WHAT NEEDS TO BE DONE: In the records below, find every line with the word "yellow" and copy it.

[Collected data entries]
====

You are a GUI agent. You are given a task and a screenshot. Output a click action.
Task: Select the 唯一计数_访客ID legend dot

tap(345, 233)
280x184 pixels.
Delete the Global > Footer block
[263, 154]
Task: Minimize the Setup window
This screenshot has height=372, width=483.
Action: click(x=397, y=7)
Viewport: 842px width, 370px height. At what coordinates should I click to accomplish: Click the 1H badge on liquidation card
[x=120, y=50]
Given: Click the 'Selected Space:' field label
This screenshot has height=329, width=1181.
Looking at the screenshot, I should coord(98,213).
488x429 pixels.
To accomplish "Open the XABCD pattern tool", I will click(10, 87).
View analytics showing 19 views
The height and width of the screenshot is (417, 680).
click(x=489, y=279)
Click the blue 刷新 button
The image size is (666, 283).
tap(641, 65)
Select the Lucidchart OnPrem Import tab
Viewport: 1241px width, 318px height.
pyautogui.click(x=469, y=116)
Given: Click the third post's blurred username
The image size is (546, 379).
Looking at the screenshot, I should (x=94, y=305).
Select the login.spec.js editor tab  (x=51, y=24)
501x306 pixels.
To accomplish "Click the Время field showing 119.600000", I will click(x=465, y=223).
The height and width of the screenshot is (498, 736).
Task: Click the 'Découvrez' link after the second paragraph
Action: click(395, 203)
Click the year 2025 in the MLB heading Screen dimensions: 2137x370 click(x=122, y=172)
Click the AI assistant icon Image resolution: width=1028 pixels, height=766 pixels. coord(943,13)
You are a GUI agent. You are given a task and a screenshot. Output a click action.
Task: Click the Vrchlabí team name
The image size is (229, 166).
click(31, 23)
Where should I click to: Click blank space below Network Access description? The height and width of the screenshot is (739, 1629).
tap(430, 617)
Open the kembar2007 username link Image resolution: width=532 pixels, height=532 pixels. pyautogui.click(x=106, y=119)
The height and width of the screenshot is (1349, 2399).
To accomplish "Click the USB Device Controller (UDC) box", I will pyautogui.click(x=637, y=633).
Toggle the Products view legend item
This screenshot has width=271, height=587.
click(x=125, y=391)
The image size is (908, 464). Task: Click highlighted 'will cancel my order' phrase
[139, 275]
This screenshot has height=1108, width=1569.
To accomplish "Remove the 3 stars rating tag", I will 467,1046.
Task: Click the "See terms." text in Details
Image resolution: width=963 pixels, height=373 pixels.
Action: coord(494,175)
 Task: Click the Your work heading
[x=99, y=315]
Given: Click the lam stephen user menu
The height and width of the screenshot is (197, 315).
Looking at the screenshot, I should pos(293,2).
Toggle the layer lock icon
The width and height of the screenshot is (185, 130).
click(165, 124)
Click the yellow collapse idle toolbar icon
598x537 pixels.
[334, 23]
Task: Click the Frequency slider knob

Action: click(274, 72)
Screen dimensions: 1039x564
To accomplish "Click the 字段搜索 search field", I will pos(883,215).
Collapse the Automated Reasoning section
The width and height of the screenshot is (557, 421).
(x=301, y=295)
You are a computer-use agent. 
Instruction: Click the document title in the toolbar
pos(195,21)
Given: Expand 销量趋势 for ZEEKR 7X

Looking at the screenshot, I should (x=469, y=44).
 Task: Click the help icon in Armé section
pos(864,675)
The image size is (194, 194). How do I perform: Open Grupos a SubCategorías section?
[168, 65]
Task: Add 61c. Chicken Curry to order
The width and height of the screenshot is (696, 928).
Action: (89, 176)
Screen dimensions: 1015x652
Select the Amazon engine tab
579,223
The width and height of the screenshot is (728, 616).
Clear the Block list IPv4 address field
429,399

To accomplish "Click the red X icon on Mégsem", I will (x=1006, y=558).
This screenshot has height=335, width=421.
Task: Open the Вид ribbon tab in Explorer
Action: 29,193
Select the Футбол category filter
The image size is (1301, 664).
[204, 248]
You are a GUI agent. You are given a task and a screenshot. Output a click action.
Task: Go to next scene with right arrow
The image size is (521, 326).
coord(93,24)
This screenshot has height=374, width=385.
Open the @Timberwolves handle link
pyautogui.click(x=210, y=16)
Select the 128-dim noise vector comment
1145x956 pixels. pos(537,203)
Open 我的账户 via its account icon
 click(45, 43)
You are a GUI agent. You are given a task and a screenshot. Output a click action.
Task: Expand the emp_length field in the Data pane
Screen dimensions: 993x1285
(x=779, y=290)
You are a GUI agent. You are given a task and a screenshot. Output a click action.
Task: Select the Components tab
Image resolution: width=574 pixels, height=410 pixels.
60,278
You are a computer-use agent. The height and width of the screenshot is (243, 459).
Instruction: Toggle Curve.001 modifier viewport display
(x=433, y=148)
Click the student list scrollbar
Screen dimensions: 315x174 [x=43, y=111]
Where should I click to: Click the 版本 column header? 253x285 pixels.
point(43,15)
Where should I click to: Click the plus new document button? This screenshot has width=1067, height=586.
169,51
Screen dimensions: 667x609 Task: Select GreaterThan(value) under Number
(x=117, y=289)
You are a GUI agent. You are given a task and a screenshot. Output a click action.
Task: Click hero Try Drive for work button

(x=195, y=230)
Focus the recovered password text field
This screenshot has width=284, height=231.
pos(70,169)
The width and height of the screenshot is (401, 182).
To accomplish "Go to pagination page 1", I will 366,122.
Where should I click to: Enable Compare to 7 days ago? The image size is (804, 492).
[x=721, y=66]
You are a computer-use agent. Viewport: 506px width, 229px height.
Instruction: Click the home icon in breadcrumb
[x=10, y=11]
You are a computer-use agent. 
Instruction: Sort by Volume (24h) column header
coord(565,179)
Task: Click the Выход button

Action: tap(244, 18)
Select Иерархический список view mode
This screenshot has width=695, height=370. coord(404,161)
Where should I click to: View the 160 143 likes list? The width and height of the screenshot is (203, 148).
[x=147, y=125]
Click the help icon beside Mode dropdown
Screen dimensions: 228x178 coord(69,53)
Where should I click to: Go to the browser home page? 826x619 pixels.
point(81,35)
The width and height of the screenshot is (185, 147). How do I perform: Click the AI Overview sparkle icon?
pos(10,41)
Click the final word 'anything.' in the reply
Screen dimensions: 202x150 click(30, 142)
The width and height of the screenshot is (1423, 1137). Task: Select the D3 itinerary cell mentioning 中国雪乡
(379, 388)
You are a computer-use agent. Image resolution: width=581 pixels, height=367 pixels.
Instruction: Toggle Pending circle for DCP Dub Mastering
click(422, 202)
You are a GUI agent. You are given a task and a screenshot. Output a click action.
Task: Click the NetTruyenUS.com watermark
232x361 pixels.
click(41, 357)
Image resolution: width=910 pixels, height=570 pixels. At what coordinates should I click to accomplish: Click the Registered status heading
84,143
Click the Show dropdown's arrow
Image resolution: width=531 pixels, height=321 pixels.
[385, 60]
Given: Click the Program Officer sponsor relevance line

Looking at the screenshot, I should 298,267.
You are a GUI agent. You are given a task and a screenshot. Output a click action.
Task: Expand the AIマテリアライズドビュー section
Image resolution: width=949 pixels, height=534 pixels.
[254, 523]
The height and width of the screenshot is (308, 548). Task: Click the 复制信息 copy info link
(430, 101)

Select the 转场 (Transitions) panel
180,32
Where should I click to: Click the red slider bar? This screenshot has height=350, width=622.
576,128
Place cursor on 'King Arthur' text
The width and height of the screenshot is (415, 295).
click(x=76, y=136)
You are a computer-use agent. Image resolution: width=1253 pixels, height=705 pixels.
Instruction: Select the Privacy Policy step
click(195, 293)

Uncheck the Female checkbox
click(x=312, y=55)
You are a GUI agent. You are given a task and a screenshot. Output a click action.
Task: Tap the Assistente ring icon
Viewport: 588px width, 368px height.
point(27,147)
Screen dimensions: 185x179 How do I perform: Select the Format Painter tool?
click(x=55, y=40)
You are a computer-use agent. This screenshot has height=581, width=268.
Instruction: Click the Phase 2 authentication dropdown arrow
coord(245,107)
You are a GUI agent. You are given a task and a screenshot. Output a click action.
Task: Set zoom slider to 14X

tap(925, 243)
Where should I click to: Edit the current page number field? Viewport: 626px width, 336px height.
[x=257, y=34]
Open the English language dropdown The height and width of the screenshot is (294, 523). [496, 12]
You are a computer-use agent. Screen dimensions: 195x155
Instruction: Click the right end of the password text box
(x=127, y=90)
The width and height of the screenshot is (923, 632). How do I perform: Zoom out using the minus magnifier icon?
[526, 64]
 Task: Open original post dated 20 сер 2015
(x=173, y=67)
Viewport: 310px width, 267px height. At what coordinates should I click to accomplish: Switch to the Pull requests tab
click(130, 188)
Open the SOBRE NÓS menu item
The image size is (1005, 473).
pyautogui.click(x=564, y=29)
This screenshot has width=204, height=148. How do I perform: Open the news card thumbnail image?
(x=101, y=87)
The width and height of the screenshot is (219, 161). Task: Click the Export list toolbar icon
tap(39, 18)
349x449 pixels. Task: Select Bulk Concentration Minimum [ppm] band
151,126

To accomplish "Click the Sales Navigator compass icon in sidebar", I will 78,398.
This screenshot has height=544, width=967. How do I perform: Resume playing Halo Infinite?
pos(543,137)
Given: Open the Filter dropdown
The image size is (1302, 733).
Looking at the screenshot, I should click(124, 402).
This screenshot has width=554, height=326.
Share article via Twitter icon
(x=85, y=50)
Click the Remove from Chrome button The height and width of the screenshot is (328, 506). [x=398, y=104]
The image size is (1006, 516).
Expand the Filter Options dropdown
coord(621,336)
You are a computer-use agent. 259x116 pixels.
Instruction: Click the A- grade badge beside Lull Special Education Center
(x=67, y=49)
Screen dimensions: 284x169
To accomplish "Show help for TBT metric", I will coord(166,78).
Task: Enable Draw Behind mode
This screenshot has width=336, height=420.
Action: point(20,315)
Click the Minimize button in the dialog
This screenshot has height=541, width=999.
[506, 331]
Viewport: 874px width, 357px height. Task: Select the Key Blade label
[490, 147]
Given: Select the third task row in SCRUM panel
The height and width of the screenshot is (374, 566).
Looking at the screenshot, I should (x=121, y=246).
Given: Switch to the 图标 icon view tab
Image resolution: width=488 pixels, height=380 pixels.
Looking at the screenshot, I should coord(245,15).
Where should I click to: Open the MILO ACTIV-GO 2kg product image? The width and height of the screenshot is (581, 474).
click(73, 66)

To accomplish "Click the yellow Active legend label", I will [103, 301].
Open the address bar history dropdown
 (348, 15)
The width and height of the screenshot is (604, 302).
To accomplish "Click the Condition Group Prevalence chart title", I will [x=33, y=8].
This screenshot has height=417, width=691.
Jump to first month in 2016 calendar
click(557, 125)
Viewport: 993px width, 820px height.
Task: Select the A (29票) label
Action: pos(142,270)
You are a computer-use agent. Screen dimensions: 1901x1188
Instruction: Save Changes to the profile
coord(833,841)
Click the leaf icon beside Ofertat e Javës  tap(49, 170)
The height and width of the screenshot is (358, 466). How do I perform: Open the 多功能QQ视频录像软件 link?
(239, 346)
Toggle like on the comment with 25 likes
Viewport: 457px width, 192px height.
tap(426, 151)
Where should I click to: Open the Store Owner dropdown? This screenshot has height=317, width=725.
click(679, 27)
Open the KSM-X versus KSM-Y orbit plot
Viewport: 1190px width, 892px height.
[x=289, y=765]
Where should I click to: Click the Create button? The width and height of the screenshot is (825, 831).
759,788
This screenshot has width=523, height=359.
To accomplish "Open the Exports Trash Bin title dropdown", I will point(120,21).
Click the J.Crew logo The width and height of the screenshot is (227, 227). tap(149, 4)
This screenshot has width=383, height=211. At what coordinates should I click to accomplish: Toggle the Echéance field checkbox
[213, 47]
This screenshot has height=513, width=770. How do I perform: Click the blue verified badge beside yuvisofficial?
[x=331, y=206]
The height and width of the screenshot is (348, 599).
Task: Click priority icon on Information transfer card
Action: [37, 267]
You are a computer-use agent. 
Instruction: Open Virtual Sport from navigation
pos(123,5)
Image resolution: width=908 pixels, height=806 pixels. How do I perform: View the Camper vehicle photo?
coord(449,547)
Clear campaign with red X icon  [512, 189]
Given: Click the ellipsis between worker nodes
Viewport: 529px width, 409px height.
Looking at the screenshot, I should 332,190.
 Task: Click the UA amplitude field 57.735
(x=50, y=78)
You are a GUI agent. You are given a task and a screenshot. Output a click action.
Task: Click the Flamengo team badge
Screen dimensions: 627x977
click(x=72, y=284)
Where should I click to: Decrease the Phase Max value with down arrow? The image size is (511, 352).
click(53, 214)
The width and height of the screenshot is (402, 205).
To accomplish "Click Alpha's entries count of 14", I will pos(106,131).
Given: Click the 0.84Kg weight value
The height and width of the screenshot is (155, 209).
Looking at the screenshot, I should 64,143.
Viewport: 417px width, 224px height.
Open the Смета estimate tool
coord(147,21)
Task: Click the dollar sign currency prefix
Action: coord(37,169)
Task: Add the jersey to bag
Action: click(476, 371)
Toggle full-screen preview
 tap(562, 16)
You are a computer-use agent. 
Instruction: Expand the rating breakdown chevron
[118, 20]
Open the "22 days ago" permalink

====

SOLUTION FOR THIS PROBLEM:
Click the yellow collapse idle toolbar icon
To accomplish "Click the yellow Active legend label", I will [103, 301].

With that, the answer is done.